What if we fail to sufficiently interrogate a detainee claims to be innocent but we suspect does have information concerning a future terrorist plot because of our concern for our theoretical standing in the world community and as a result thousands of American lives are lost?

Posted by: daleyrocks at May 17, 2009 07:35 PM

Dear "HE:"

It is a common practice of the left to demonize rather than engage, to throw mud rather than argue. The surest sign of intellectual bankruptcy is the invocation of Hitler and/or nazis, and you've resorted to that, haven't you? Those who murder women and children, who engage in real torture, the kind that mains and cripples (rather than makes one temporarily uncomfortable, leaving no injury), who behead innocents, who mutilate and kill even fellow muslims who don't quite live up to their deranged notions of piety are indeed subhuman (what would you call such barbarians? Freedom fighters?). Even so, one need not apply labels of any kind to justify killing those who would not only gleefully kill us, but would destroy civilization. Calling them subhuman or any other name does not make it easier to kill them. It is their actions, not epithets, that provide the justification. Recognizing them as a mortal threat makes it practically and morally necessary.

Those who have been "captured on the battlefield" indeed hail from a variety of other nations, but that's not the point is it? We fight an unconventional war with an enemy that does not wear uniforms, is not allied with specific nations (for the most part), but is united in its fanatical desire to impose, through brutality and slaughter, a medieval religious code on mankind. You and the values you probably appreciate would not fare well under such people. No civilized man or woman would. You'd likely be among the first to die. And whether they're taken into custody by the CIA, the FBI the military the Daughters of the American Revolution or the PTA, what does it matter so long as their evil designs are thwarted and innocent lives--and western civilization--saved? Likewise, what does it matter where they lived before they were captured or killed? A jihadist from Germany will saw your head off with a dull knife as readily as a jihadist from Yemen.

Another common liberal tactic is to invoke the Vietnam war as a kind of ultimate moral superiority. invoking My-Lai is a particularly egregious example of this kind of obfuscation. What happened there was clearly a war crime and was prosecuted as such by American military justice, as it should have been. There is no connection between that, and the issues under discussion in this thread. As to my knowledge of international law, I refer you to the Geneva Conventions. You can look them up if you're so inclined. I'll save you the effort, but by all means, don't take my word for it.

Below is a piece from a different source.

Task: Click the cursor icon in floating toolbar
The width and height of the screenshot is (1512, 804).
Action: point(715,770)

Under the Conventions, which we have followed in this war even though we need not, if a combatant does not openly carry arms, does not wear the uniform of their country, hides among and targets civilians and mistreats (actually tortures and murders) prisoners, they may be summarily executed. They have none of the protections of the Conventions. Our enemy does all of these things every day as a part of their preferred tactics. These are facts, facts of international law. If I truly know nothing about international law, prove me wrong with something other than name calling.

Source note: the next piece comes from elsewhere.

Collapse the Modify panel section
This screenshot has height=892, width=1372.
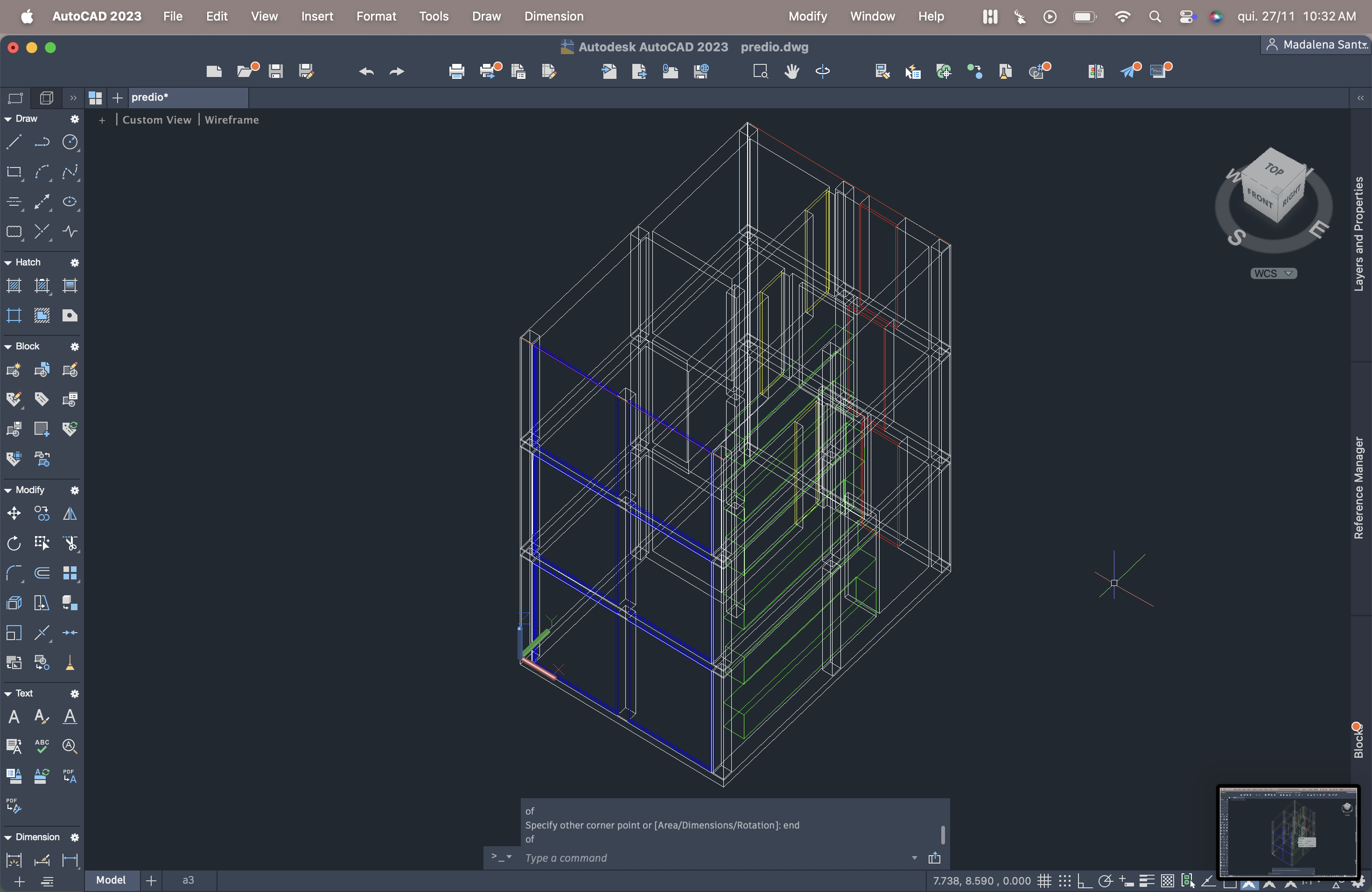pyautogui.click(x=8, y=490)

Of course, you may simply call me names, perhaps invoke McCarthy? Call me a racist? You've not tried those yet; maybe they'll work better...

Posted by: Mike at May 17, 2009 08:19 PM

I listened to the start of the Senate debate on enhanced interrogations - The lead Democrat put up a partisan rant worthy of an election campaign, or a sermon at your local jihadist mosque. The Republican response by Graham was a pretty lame.


Whatever happened to the bi-partisan intelligence commitee.

Posted by: davod at May 17, 2009 08:30 PM

HE, So you're saying the inverse of your claim?! You now claim Tucker and Menchaca weren't tortured?

He, you're a monster.

You've stated that the Attention Grab is absolute torutre and what those monsters did to Tucker Menchaca wasn't?!

Double standard indeed. I'm totally pointing to this later.

Posted by: brando at May 18, 2009 09:31 AM

Can someone tell me how something so timid as waterboarding became "torture?" It's not even an "enhanced" technique much less torture.